The imperialist agro
business TNCs already identified Brazil as their future reserve of readily
available land from where they can reap and are already reaping huge profits.
They are very much worried at the mild land distribution programme as those
lands will go out of their hand. "Agro business is violent. The big producers
have their project, where profits and capital are the priority. They are
connected to the rulers in the state of Pará. They are the ones that finance the
election campaigns for the governor and state MP’s... They have their
accomplices within the corrupt police and courts... that collaborate with their
passivity", says Dom Tomás Balduíno, chair of the CPT (a church movement
that deals with the land issue). The violence in the countryside, against
landless, small peasants, trade union activists, lawyers etc, is endemic,
especially in the north and the state of Pará. Between 1985 and 2004 there were
1,379 registered killings connected to land conflicts, and according to the CTP
523 (38 per cent) of those occurred in Pará. Only ten cases, or 1.9 per cent in
Pará, lead to trials! Only 13 people have been convicted. During the 23 first
months of the Lula government alone 58 rural workers were killed, far more than
the 44 killed during the last three years of the last president, Cardoso. The
missionary Dorothy Stang was killed because she fought against illegal logging
and the interests of the timber industry. According to the FSC (an NGO that
monitors forest management) illegal logging stands for 42 per cent of the total
logging in the Amazons and has a turnover of 2.5 billion dollars a year"…….(socialistworld.net).Lula
has completely aligned himself with the landlords and big agro business run by
imperialist capital .
The PT leadership’s
campaign for imperialist support was strikingly effective. Soon leaders of
various business associations were rushing to endorse him. Soon even the IMF’s
Managing Director, Horst Köhler, had words of praise for Lula, calling him "really
a leader of the 21st century." Germany’s State Secretary of Finance, Caio
Koch Weser, summed up how Lula’s presidency could be so advantageous for
imperialism: "The key is that the [neo-liberal] reform momentum gets the
benefit of the enormous credibility that the president brings." (Financial
Times, Jan. 27, 2003.)
The parliamentarian
political parties in any semi colony, despite the fight among the parties for
political power, on the basic question of economy, there is no fundamental
difference between them. This should not be considered surprising however. We
have seen the phenomenon in other countries too, where similar "center-left"

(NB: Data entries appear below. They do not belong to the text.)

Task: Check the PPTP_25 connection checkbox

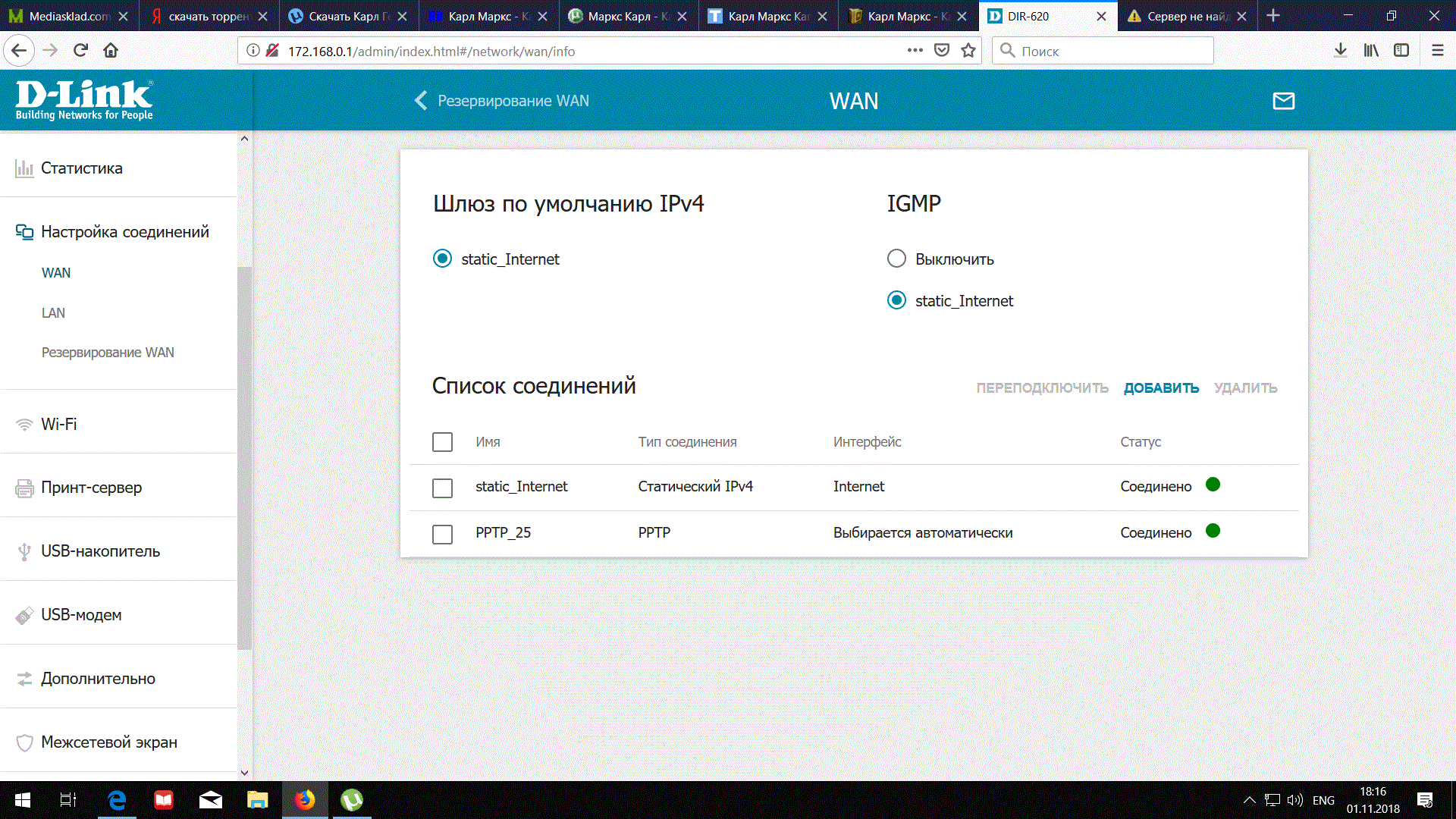Action: pos(442,534)
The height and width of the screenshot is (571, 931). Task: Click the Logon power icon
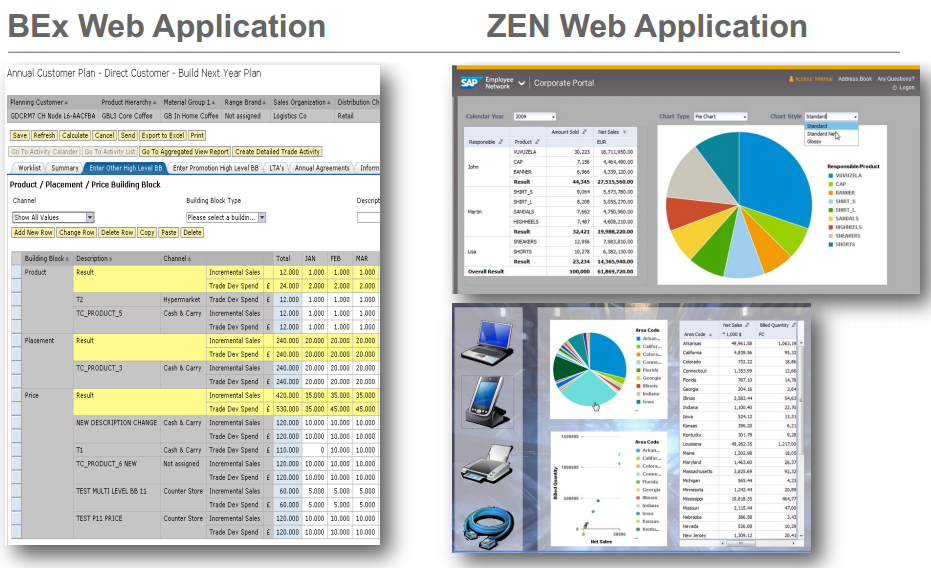click(896, 88)
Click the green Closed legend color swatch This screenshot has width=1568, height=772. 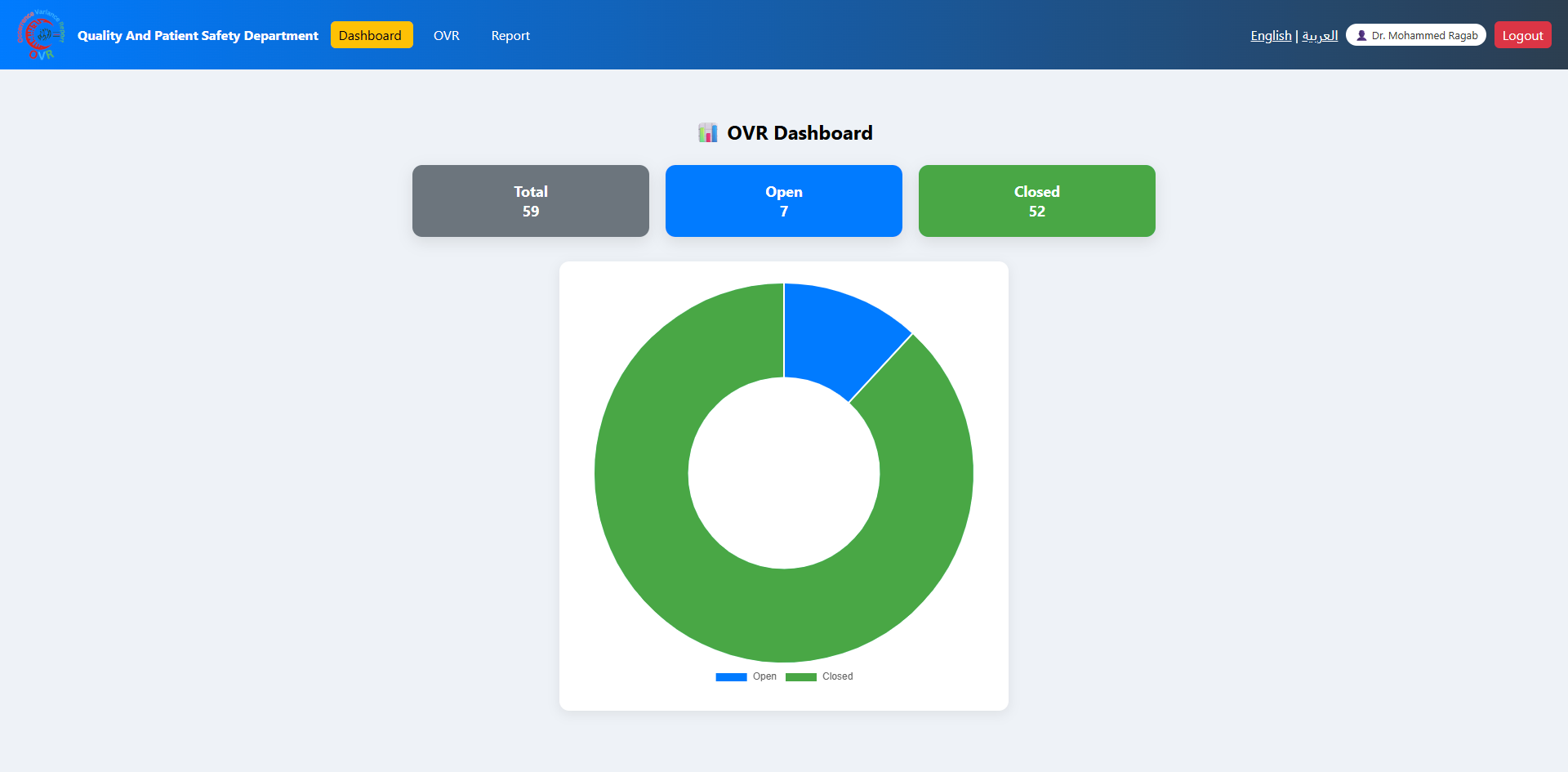click(801, 676)
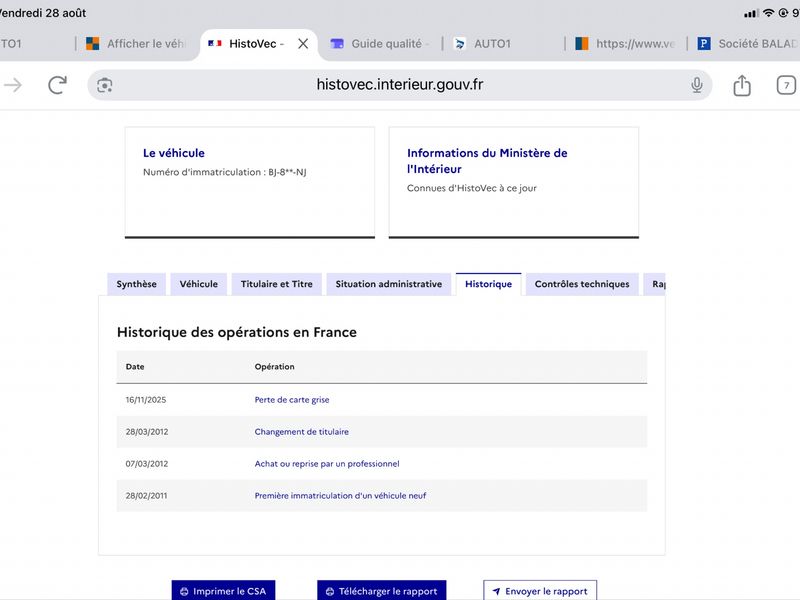Click Envoyer le rapport button
800x600 pixels.
coord(540,591)
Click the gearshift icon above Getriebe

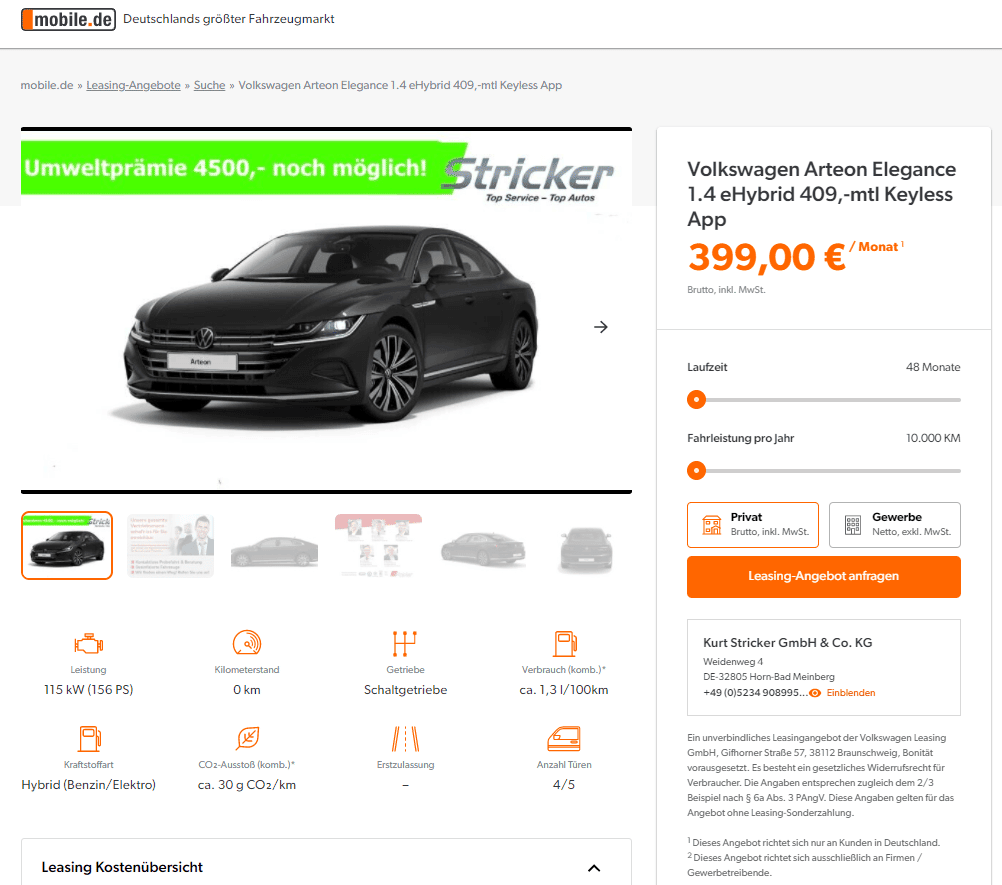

formations, which came to power on a wave of anti imperialist sentiment followed
the same, and sometimes, even worse economic policies than the military
dictatorship or right wing regimes which preceded them. This is a direct result
of the pernicious effect of imperialism and the comprador nature of the big
bourgeoisie and shows the increasing irrelevance of the legislative institutions
of the state, such as the parliament, in a semi-feudal, semi-colonial society.
The hero of the WSF
has been proved to nothing more than a imperialist stooge. So it is crystal
clear now that no "center left /social democratic" alliance can bring
real revolutionary change in a semi colony .They only act as a populist mask for
the oppressive ruling class .To free Brazil from the grip of compradors,
landowners and imperialists a strong Maoist party is needed which can lead the
proletariat and poor and landless peasants towards a true new democratic
revolution, which will remove all the feudal and imperialist landholdings,
distribute land to the landless and poor, create a local market for the
nationalist self reliant bourgeoisie and take the country in the path of true
socialism . The massive proletariat and landless poor of Brazil must come out
from the spell of reformists and revisionists and wage militant battle against
the cronies of imperialism. Even the spontaneous peasant movements of the
peasantry are bound to lead to a dead-end unless it is guided by a genuine
communist party to build a powerful armed struggle.